(Stored data)
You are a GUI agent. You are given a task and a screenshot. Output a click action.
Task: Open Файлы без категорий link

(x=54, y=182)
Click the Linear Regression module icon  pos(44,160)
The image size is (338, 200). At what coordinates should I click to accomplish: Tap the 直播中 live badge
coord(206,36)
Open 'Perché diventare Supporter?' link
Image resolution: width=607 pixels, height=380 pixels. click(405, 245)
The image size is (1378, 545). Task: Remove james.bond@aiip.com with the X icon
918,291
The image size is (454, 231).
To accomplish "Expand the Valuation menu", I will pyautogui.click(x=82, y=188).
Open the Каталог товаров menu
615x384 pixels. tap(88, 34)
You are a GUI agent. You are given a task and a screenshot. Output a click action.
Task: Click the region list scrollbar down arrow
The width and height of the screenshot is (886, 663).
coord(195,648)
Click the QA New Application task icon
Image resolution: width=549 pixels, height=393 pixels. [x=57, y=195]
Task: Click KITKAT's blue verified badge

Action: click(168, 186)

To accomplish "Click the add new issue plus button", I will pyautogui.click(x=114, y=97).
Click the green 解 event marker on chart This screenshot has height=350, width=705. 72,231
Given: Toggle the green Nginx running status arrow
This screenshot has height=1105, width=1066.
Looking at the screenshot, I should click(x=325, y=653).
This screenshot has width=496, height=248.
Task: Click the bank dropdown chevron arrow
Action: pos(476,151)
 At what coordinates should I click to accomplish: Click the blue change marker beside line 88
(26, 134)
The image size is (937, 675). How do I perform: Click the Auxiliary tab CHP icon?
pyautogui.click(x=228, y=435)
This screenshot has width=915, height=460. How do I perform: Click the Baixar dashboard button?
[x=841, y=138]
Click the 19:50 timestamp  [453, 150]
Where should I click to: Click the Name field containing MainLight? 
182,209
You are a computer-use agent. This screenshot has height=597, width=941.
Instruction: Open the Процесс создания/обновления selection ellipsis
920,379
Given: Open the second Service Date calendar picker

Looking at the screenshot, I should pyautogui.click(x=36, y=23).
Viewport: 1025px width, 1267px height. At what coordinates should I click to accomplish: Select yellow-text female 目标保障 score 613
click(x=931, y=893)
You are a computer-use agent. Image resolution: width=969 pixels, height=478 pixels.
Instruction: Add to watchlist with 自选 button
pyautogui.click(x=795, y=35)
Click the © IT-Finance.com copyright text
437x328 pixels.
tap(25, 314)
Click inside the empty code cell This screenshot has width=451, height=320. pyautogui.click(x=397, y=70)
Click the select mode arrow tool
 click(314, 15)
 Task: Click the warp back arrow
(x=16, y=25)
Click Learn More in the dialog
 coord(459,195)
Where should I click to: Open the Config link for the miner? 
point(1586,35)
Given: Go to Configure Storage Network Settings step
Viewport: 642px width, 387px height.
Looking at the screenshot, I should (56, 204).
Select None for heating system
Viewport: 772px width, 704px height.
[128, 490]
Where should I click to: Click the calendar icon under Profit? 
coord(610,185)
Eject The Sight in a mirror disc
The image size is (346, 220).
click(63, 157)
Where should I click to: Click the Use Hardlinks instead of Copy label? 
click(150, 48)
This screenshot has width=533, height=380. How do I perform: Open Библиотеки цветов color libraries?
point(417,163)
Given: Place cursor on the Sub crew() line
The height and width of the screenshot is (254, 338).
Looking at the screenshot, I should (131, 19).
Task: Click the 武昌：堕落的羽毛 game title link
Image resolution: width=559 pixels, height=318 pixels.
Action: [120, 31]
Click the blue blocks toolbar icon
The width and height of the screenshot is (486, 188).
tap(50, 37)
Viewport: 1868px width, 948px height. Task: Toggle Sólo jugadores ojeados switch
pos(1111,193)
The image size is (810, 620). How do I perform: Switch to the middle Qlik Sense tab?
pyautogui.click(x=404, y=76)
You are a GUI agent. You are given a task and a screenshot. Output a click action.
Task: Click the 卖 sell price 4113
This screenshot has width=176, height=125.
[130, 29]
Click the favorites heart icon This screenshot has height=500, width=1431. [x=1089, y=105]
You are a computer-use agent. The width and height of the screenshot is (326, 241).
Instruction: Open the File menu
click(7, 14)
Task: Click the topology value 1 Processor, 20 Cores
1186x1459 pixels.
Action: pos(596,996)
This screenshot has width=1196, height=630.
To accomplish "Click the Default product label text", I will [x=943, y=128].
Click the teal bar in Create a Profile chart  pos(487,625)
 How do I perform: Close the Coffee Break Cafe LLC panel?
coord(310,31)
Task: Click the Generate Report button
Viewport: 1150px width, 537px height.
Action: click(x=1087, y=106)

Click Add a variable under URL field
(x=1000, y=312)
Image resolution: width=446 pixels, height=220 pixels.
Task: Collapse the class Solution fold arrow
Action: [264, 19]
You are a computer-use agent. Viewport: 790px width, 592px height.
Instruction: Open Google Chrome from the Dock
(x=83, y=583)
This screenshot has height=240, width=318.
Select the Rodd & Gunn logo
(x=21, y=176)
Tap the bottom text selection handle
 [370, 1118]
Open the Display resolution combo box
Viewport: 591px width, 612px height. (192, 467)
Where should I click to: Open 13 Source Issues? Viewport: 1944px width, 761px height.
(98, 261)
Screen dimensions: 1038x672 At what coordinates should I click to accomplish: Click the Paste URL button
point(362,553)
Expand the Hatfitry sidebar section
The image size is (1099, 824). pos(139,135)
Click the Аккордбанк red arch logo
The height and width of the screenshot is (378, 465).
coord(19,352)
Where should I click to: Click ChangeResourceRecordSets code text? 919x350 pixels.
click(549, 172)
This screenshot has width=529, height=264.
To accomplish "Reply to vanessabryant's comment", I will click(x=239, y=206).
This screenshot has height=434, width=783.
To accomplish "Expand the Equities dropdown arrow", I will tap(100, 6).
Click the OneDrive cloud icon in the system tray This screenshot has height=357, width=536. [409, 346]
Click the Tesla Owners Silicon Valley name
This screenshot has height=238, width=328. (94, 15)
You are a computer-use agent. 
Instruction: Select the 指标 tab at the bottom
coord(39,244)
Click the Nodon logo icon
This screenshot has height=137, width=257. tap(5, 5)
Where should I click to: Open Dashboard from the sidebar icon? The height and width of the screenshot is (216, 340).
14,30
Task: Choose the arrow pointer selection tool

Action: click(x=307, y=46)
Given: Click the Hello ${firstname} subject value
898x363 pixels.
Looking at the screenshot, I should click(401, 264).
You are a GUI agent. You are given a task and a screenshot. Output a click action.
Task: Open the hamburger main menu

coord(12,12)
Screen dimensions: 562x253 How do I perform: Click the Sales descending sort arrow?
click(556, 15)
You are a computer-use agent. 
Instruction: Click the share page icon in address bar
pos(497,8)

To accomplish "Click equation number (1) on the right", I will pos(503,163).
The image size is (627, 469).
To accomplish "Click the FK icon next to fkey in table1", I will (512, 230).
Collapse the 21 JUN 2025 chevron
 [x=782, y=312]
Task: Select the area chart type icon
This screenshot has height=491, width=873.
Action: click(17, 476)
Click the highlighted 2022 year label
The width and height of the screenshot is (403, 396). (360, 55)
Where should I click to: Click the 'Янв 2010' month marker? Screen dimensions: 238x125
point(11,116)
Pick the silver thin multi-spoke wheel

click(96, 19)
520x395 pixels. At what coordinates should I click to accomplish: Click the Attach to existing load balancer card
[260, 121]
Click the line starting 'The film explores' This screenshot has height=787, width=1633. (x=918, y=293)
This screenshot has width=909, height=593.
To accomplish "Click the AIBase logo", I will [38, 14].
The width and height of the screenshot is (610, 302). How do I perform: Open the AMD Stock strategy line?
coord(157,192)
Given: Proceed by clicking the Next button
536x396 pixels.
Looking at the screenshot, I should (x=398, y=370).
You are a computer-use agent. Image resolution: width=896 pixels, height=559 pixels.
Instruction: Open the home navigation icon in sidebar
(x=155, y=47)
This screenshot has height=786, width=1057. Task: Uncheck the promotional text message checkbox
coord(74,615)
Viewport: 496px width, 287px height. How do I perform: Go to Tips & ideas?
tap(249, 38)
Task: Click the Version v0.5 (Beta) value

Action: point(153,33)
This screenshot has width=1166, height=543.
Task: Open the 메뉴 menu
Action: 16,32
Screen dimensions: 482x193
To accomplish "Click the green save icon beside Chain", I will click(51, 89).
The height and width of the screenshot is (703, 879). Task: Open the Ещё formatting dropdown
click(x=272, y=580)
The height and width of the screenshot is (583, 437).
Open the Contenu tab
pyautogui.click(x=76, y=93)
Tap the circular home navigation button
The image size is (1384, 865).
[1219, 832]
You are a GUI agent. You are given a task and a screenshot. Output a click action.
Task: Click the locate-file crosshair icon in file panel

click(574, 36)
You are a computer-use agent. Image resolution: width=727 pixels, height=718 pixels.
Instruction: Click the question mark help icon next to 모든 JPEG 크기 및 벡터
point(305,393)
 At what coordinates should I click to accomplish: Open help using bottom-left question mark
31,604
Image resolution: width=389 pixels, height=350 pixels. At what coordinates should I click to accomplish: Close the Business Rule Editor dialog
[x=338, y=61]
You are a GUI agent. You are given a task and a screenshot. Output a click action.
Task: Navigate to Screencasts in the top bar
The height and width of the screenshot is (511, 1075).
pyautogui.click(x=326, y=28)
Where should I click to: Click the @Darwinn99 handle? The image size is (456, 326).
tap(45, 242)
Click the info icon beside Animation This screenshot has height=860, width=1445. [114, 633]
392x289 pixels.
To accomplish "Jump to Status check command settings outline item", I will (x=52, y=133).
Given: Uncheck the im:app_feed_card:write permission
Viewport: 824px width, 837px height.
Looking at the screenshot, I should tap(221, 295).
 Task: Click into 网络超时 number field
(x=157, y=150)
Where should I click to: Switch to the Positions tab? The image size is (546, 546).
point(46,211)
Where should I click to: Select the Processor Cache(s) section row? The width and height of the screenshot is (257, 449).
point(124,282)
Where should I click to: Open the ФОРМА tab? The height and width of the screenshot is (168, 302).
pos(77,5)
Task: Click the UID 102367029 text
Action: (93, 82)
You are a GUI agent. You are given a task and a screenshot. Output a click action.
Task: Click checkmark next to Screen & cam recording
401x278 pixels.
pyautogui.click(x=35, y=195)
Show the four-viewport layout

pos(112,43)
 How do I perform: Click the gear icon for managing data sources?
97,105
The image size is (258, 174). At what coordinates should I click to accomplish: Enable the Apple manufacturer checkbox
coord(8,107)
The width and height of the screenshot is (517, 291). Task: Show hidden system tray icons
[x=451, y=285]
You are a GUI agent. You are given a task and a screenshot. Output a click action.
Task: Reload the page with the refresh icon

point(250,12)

● **Problem statement**
Using the entries above, give again exactly the lines from the line holding "Task: Click the Generate Report button" through the line holding "You are a computer-use agent. Viewport: 790px". Include both end lines and nothing else.

● **Exercise answer**
Task: Click the Generate Report button
Viewport: 1150px width, 537px height.
Action: click(x=1087, y=106)

Click Add a variable under URL field
(x=1000, y=312)
Image resolution: width=446 pixels, height=220 pixels.
Task: Collapse the class Solution fold arrow
Action: [264, 19]
You are a computer-use agent. Viewport: 790px width, 592px height.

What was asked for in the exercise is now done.